The ETART’s reports are massive – here is one just on water quality impacts and another on the Holiday Farm Fire – but they do an excellent job of explaining the types and levels of threats associated with the wildfires and the necessary steps to help mitigate those risks.
Working collaboratively with the ETART and via the Task Force’s Environmental Protection Plan, operations crews have built extensive erosion control tactics into both hazard tree removal work and private property ash and debris cleanup.
“Erosion control is a really important part of what we do because it not only protects the streams and the rivers and the tributaries that run along our highways, but it also helps keep our highways safe,” explained Joel Zeni Project Manager for Suulutaaq Inc, the prime contractor for hazard tree removal in the Beachie Creek/Lionshead, Riverside and Holiday Farm Fire areas.
While they are removing trees, crews use standard erosion control construction practices like laying down wattles (fiber filled mesh tubes) to prevent runoff. But in an operation with the complexity of removing over 70,000 trees along highways, some with extremely steep slopes, crews have also taken some more extreme measures. These measures sometimes include removing logs with helicopters so they don’t have to be dragged through the already disturbed soil. In some areas, crews are leaving and even strategically placing logs and woody debris to catch runoff and to serve as habitat to the natural areas.
As Zeni explains:
“Sometimes we leave the logs sideways, and that will allow for rocks or falling debris to be caught behind the log. As long as we and ODOT deem that log is safe to remain, we try to do so. We do that a lot on areas like Highway 224 where it is a scenic corridor. It’s a perfect way to leave material in the wildlife area and also protect the public.”
Other mitigation tactics include spreading wood chips created from the tree removal operations to cover bare soil, laying temporary log crossings to protect tributaries and spreading wood chips thicker in certain areas to form “tracks” to protect the soil from the heavy machinery as they work.

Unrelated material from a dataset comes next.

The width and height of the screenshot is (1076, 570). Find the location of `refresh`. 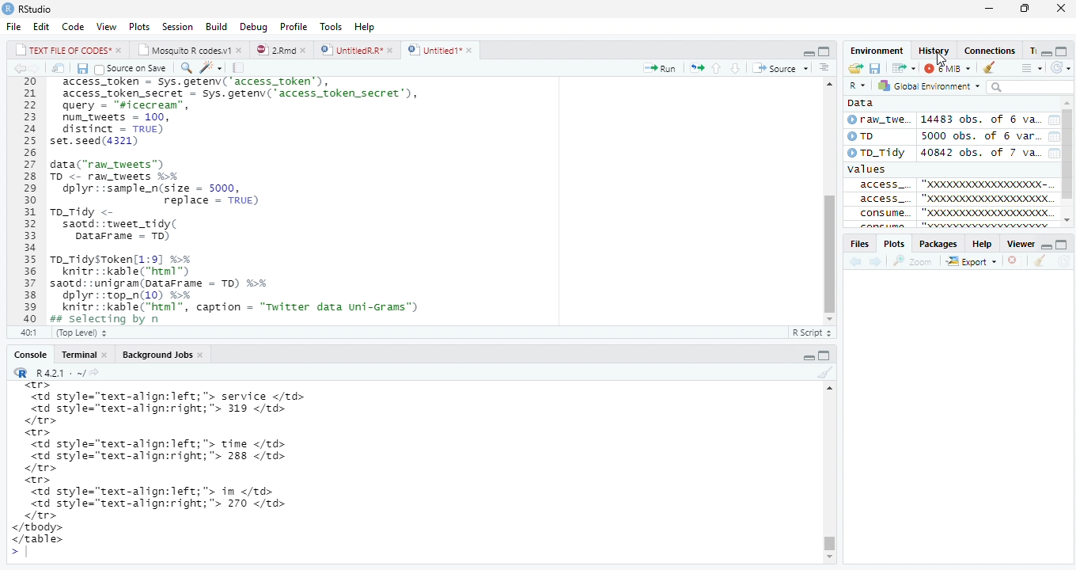

refresh is located at coordinates (1063, 67).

With hazard tree cutting operations almost complete, a few final steps of erosion control, like hydromulching and ditch cleanout, are underway statewide.
Hydromulch – seeded with an organic, native mix and tackifier, which helps bind the seed and mulch to the soil surface – is applied to bare earth on slopes to further stabilize the soil.
Ditch cleanout helps ensure that debris that fell into roadside ditches during the fire, or subsequent cleanup, doesn’t create a back up and force water flows onto the roadways.